中国共産党機関紙「人民日報」(電子版)は1990年からこれまで、不正な資産を持って海外に逃亡した党、政府や国有企業の幹部は1992年からこれまで22年間で2万人に及び、持ち逃げした金額は1兆元(約17兆8000億円)にも達することが分かった。また、海外で逮捕され、中国に送還された人数は7000人に上る。現段階での海外逃亡者数と金額、逮捕者数が明らかになるのは初めて。
これまで中国で発表された資産持ち逃げ公務員らの数はまちまちで、党理論誌「半月談」が2003年6月時点で、海外逃亡者数は少なくとも4000人で持ち逃げ額は50億ドル(約5500億円)と報じていた。
ところが、中国商務省は2004年、逃亡者数は4000人としながらも、被害額は500億ドルと発表し、半月談よりも10倍以上に膨れあがっていた。2011年には中国の中央銀行である中国人民銀行がそれぞれ1万8000人と8000億元と修正している。
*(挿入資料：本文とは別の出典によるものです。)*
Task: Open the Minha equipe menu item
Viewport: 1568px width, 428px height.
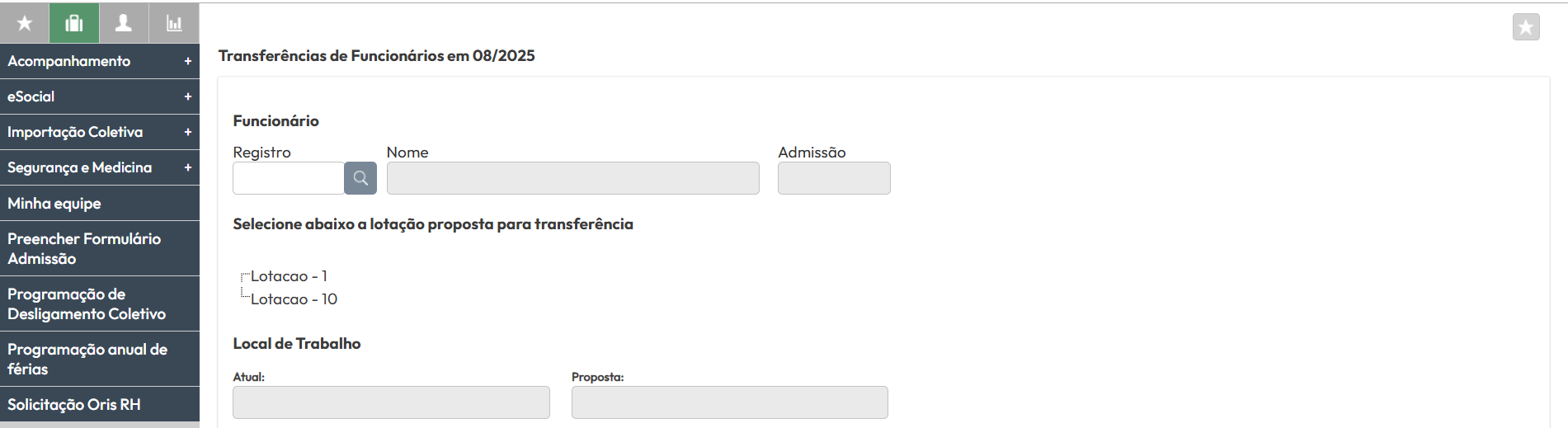Action: pyautogui.click(x=54, y=204)
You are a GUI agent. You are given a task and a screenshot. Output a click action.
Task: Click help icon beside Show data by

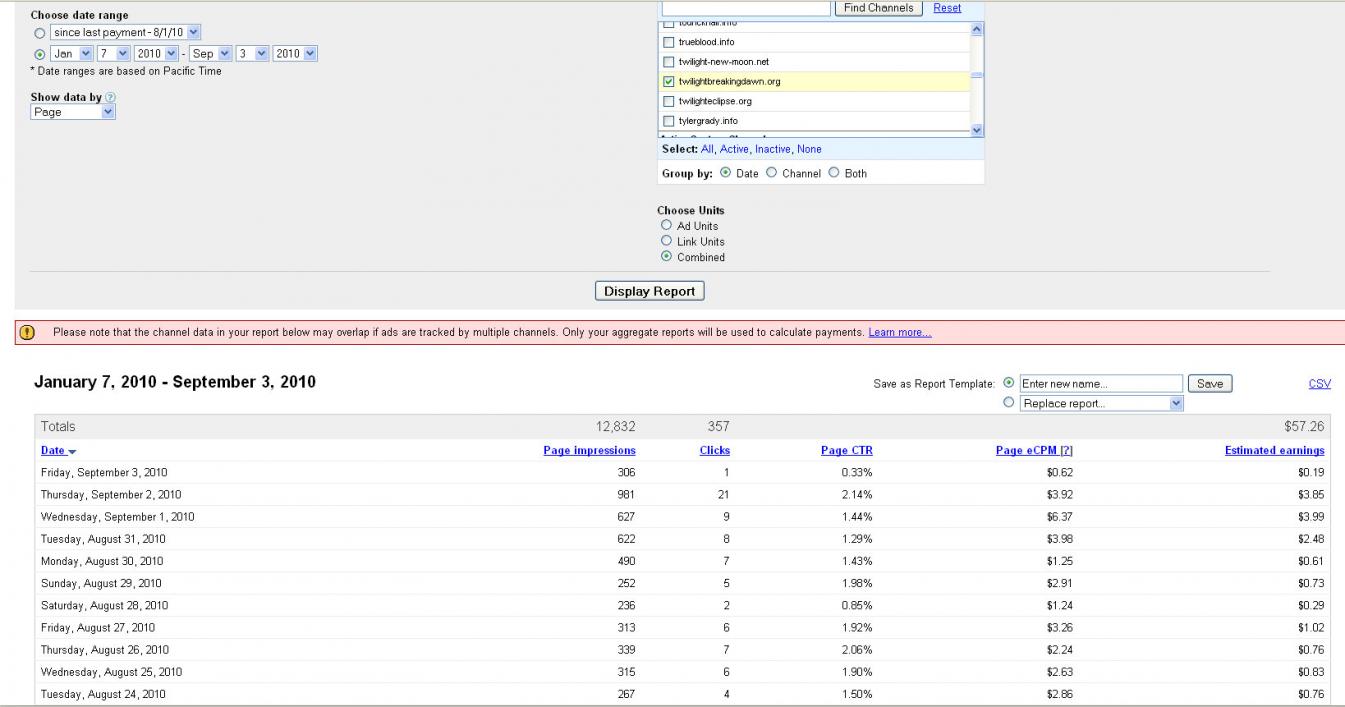pyautogui.click(x=110, y=97)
その後、党員の不正を追及する党中央規律検査委員会が昨年の国慶節(建国記念日)の2週間の大型連休中に1100人の公務員が帰国せず、逃亡したと断定。現時点までの22年間で2万人に達することが分かった。
この間、悪質な手口で持ち逃げ額が高額な51人が公表されており、このうち21人が党政府幹部で、19人が国有企業幹部、11人が金融機関の幹部となっている。
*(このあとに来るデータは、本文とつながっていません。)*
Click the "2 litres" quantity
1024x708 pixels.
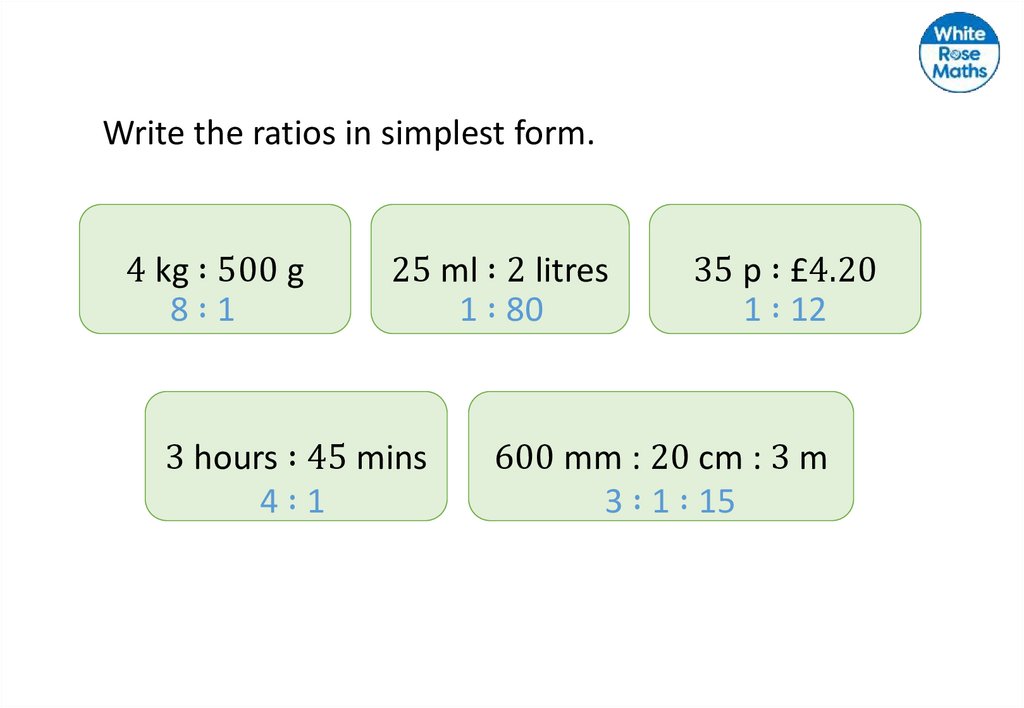pyautogui.click(x=556, y=271)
中国司法省(法務省に相当)によると、犯罪者の身柄引き渡しなどの条約を結んでいる国は63か国で、これまで海外逃亡者2万人のうち約7000人が逮捕されたという。
逃亡先は、米国、カナダ、オーストラリアの順に多く、このほか欧州各国が多いが、同省は「中国政府は世界各国と捜査協力を緊密にしており、今後は一層、持ち逃げ犯の追及を強める方針だ」と強調している。
中国では今年から北京市政府など地方政府が局長級以上の幹部のパスポートを預かり、公用以外の出国を厳しくチェックする態勢を敷いている。